Extracellular teichoic acid, an essential constituent of the biofilm produced by Staphylococcus epidermidis strain RP62A, is also an important constituent of the extracellular matrix of another biofilm producing strain, Staphylococcus aureus MN8m. The structure of the extracellular and cell wall teichoic acids of the latter strain was studied by NMR spectroscopy and capillary electrophoresis-mass spectrometry. Both teichoic acids were found to be a mixture of two polymers, a (1-->5)-linked poly(ribitol phosphate), substituted at the 4-position of ribitol residues with beta-GlcNAc, and a (1-->3)-linked poly(glycerol phosphate), partially substituted with the D-Ala at 2-position of glycerol residue. Such mixture is unusual for S. aureus.

Extracellular carbohydrate-containing polymers of a model biofilm-producing strain, Staphylococcus epidermidis RP62A.

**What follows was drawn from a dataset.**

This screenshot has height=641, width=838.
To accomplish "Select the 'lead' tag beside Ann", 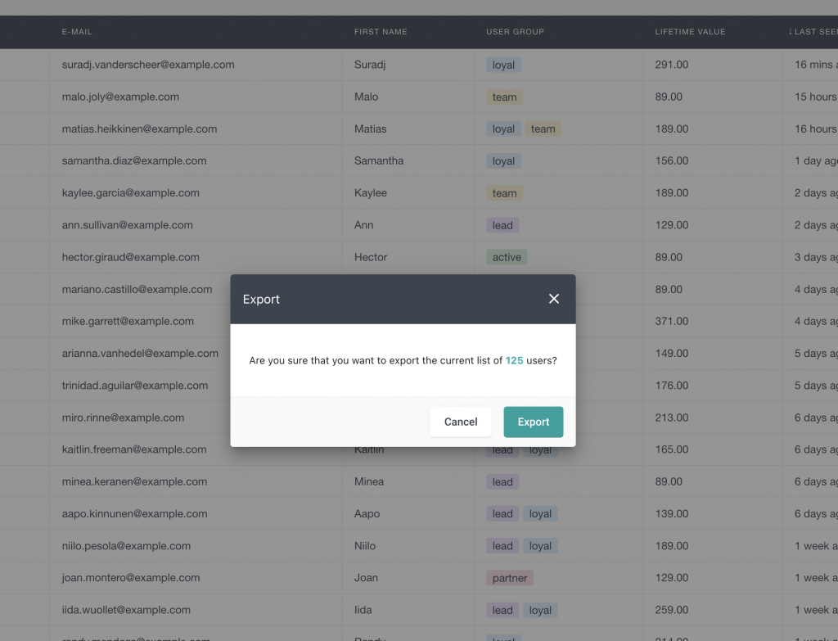I will click(x=501, y=225).

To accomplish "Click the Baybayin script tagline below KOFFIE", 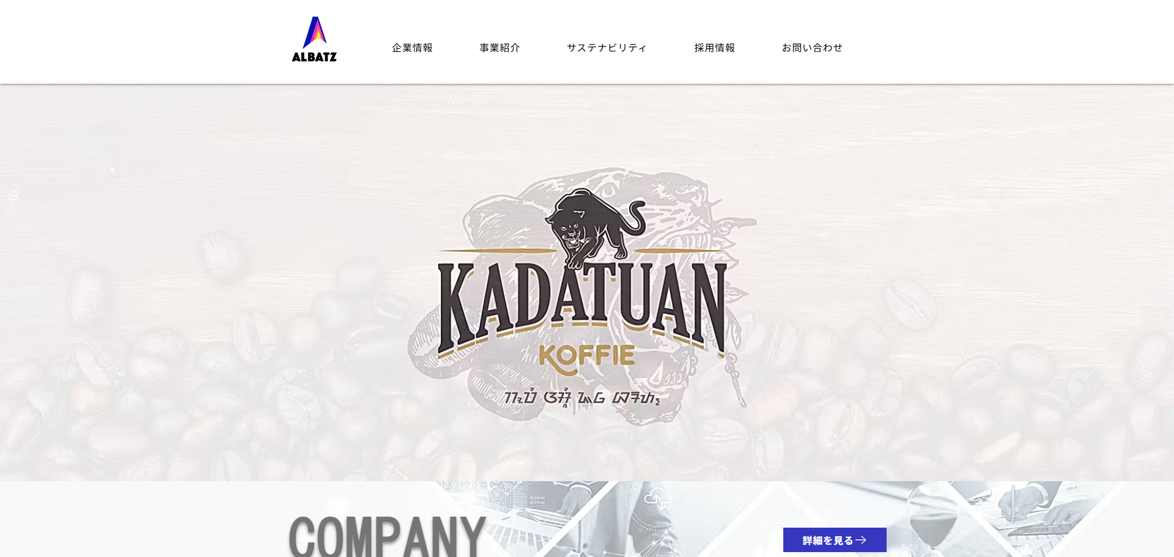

Staphylococcus aureus and coagulase-negative staphylococci, primarily Staphylococcus epidermidis, are recognized as a major cause of nosocomial infections associated with the use of implanted medical devices. It has been established that clinical isolates often produce a biofilm, which is involved in adherence to biomaterials and provides enhanced resistance of bacteria against host defenses and antibiotic treatments. It has been thought that the staphylococcal biofilm contains two polysaccharides, one responsible for primary cell adherence to biomaterials (polysaccharide/adhesin [PS/A]) and an antigen that mediates bacterial aggregation (polysaccharide intercellular adhesin [PIA]). In the present paper we present an improved procedure for preparation of PIA that conserves its labile substituents and avoids contamination with by-products. Based on structural analysis of the polysaccharide antigens and a thorough overview of the previously published data, we concluded that PIA from S. epidermidis is structurally identical to the recently described poly-beta-(1-->6)-N-acetylglucosamine from PS/A-overproducing strain S. aureus MN8m. We also show that another carbohydrate-containing polymer, extracellular teichoic acid (EC TA), is an essential component of S. epidermidis RP62A biofilms. We demonstrate that the relative amounts of extracellular PIA and EC TA produced depend on the growth conditions. Moderate shaking or static culture in tryptic soy broth favors PIA production, while more EC TA is produced in brain heart infusion medium.

Structural elucidation of the extracellular and cell-wall teichoic acids of Staphylococcus epidermidis RP62A, a reference biofilm-positive strain.

The ability to adhere to artificial surfaces and form biofilms is considered as a virulence factor of Staphylococcus epidermidis, one of the major causes of nocosomial infections, especially those related to implanted medical devices. Cell-wall teichoic acid is known to play an important role in biofilm formation of staphylococci. The structure of the cell wall and extracellular teichoic acids of S. epidermidis RP62A, a reference biofilm-positive strain, was studied by NMR spectroscopy and capillary electrophoresis-mass spectrometry. Their structures were found to be a (1-->3)-linked poly(glycerol phosphate), substituted at the 2-position of glycerol residues with alpha-Glc, alpha-GlcNAc, D-Ala and alpha-Glc6Ala. D-Alanyl acylation of a sugar hydroxyl group seems to be a novel structural feature of teichoic acids from staphylococci.